» **Data in this exercise**

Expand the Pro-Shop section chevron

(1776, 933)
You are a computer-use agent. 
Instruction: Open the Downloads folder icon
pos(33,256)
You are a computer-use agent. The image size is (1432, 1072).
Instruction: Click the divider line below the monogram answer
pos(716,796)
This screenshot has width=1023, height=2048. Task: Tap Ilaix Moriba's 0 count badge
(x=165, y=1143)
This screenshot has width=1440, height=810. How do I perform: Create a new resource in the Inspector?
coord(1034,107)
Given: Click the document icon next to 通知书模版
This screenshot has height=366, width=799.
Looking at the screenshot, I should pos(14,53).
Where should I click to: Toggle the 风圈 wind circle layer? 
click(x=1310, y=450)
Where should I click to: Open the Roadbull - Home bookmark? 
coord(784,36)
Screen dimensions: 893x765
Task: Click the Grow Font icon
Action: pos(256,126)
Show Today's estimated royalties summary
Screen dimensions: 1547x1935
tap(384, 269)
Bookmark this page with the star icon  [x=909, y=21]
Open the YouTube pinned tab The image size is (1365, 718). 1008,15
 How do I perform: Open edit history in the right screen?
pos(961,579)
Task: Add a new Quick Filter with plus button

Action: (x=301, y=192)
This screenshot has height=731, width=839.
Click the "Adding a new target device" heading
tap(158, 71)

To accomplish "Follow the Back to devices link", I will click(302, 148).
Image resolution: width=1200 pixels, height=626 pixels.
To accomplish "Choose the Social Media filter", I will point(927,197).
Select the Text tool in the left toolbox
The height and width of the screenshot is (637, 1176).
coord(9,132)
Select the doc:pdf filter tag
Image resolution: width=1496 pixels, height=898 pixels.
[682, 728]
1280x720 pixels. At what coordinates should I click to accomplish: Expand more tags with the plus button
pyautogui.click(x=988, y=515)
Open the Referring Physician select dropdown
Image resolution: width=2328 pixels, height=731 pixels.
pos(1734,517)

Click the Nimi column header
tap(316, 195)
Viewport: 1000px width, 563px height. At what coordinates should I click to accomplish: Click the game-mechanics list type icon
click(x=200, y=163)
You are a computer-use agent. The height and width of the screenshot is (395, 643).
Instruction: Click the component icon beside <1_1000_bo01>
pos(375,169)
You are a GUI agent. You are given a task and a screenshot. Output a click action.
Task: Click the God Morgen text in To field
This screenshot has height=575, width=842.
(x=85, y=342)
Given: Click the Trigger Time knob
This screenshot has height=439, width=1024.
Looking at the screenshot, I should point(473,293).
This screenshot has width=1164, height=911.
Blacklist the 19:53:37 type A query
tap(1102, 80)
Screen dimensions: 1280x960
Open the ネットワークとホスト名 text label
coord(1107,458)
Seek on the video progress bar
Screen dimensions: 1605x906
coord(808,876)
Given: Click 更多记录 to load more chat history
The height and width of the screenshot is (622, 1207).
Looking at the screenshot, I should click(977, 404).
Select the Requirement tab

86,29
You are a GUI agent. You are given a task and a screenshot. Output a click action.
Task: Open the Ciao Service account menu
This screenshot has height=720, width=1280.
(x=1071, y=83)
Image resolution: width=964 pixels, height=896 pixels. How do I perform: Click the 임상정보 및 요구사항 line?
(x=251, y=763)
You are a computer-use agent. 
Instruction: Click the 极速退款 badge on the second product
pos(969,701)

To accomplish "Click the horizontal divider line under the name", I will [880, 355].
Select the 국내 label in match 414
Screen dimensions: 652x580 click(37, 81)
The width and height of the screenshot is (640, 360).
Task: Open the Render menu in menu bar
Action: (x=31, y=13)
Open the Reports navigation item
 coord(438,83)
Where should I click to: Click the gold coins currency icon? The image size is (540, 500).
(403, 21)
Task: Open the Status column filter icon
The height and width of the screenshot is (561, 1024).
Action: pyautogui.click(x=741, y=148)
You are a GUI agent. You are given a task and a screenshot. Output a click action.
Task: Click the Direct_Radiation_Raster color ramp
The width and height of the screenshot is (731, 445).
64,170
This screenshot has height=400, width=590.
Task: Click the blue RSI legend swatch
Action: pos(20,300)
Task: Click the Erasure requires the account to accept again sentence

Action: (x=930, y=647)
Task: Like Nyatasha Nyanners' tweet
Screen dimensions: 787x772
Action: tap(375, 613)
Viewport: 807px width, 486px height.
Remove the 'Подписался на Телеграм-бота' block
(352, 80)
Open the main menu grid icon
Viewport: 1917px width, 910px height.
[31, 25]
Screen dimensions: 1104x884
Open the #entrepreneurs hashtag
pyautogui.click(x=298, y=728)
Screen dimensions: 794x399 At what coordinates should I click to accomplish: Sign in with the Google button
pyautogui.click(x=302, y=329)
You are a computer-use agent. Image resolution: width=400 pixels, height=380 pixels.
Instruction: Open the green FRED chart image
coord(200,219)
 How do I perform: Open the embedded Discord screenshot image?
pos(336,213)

» **Task to carry out**
The answer should be the full listing, repeated without any change.

» **Completed exercise**
Expand the Pro-Shop section chevron

(1776, 933)
You are a computer-use agent. 
Instruction: Open the Downloads folder icon
pos(33,256)
You are a computer-use agent. The image size is (1432, 1072).
Instruction: Click the divider line below the monogram answer
pos(716,796)
This screenshot has width=1023, height=2048. Task: Tap Ilaix Moriba's 0 count badge
(x=165, y=1143)
This screenshot has width=1440, height=810. How do I perform: Create a new resource in the Inspector?
coord(1034,107)
Given: Click the document icon next to 通知书模版
This screenshot has height=366, width=799.
Looking at the screenshot, I should pos(14,53).
Where should I click to: Toggle the 风圈 wind circle layer? 
click(x=1310, y=450)
Where should I click to: Open the Roadbull - Home bookmark? 
coord(784,36)
Screen dimensions: 893x765
Task: Click the Grow Font icon
Action: pos(256,126)
Show Today's estimated royalties summary
Screen dimensions: 1547x1935
tap(384, 269)
Bookmark this page with the star icon  [x=909, y=21]
Open the YouTube pinned tab The image size is (1365, 718). 1008,15
 How do I perform: Open edit history in the right screen?
pos(961,579)
Task: Add a new Quick Filter with plus button

Action: (x=301, y=192)
This screenshot has height=731, width=839.
Click the "Adding a new target device" heading
tap(158, 71)

To accomplish "Follow the Back to devices link", I will click(302, 148).
Image resolution: width=1200 pixels, height=626 pixels.
To accomplish "Choose the Social Media filter", I will point(927,197).
Select the Text tool in the left toolbox
The height and width of the screenshot is (637, 1176).
coord(9,132)
Select the doc:pdf filter tag
Image resolution: width=1496 pixels, height=898 pixels.
[682, 728]
1280x720 pixels. At what coordinates should I click to accomplish: Expand more tags with the plus button
pyautogui.click(x=988, y=515)
Open the Referring Physician select dropdown
Image resolution: width=2328 pixels, height=731 pixels.
pos(1734,517)

Click the Nimi column header
tap(316, 195)
Viewport: 1000px width, 563px height. At what coordinates should I click to accomplish: Click the game-mechanics list type icon
click(x=200, y=163)
You are a computer-use agent. The height and width of the screenshot is (395, 643).
Instruction: Click the component icon beside <1_1000_bo01>
pos(375,169)
You are a GUI agent. You are given a task and a screenshot. Output a click action.
Task: Click the God Morgen text in To field
This screenshot has height=575, width=842.
(x=85, y=342)
Given: Click the Trigger Time knob
This screenshot has height=439, width=1024.
Looking at the screenshot, I should point(473,293).
This screenshot has width=1164, height=911.
Blacklist the 19:53:37 type A query
tap(1102, 80)
Screen dimensions: 1280x960
Open the ネットワークとホスト名 text label
coord(1107,458)
Seek on the video progress bar
Screen dimensions: 1605x906
coord(808,876)
Given: Click 更多记录 to load more chat history
The height and width of the screenshot is (622, 1207).
Looking at the screenshot, I should click(977, 404).
Select the Requirement tab

86,29
You are a GUI agent. You are given a task and a screenshot. Output a click action.
Task: Open the Ciao Service account menu
This screenshot has height=720, width=1280.
(x=1071, y=83)
Image resolution: width=964 pixels, height=896 pixels. How do I perform: Click the 임상정보 및 요구사항 line?
(x=251, y=763)
You are a computer-use agent. 
Instruction: Click the 极速退款 badge on the second product
pos(969,701)

To accomplish "Click the horizontal divider line under the name", I will [880, 355].
Select the 국내 label in match 414
Screen dimensions: 652x580 click(37, 81)
The width and height of the screenshot is (640, 360).
Task: Open the Render menu in menu bar
Action: (x=31, y=13)
Open the Reports navigation item
 coord(438,83)
Where should I click to: Click the gold coins currency icon? The image size is (540, 500).
(403, 21)
Task: Open the Status column filter icon
The height and width of the screenshot is (561, 1024).
Action: pyautogui.click(x=741, y=148)
You are a GUI agent. You are given a task and a screenshot. Output a click action.
Task: Click the Direct_Radiation_Raster color ramp
The width and height of the screenshot is (731, 445).
64,170
This screenshot has height=400, width=590.
Task: Click the blue RSI legend swatch
Action: pos(20,300)
Task: Click the Erasure requires the account to accept again sentence

Action: (x=930, y=647)
Task: Like Nyatasha Nyanners' tweet
Screen dimensions: 787x772
Action: tap(375, 613)
Viewport: 807px width, 486px height.
Remove the 'Подписался на Телеграм-бота' block
(352, 80)
Open the main menu grid icon
Viewport: 1917px width, 910px height.
[31, 25]
Screen dimensions: 1104x884
Open the #entrepreneurs hashtag
pyautogui.click(x=298, y=728)
Screen dimensions: 794x399 At what coordinates should I click to accomplish: Sign in with the Google button
pyautogui.click(x=302, y=329)
You are a computer-use agent. Image resolution: width=400 pixels, height=380 pixels.
Instruction: Open the green FRED chart image
coord(200,219)
 How do I perform: Open the embedded Discord screenshot image?
pos(336,213)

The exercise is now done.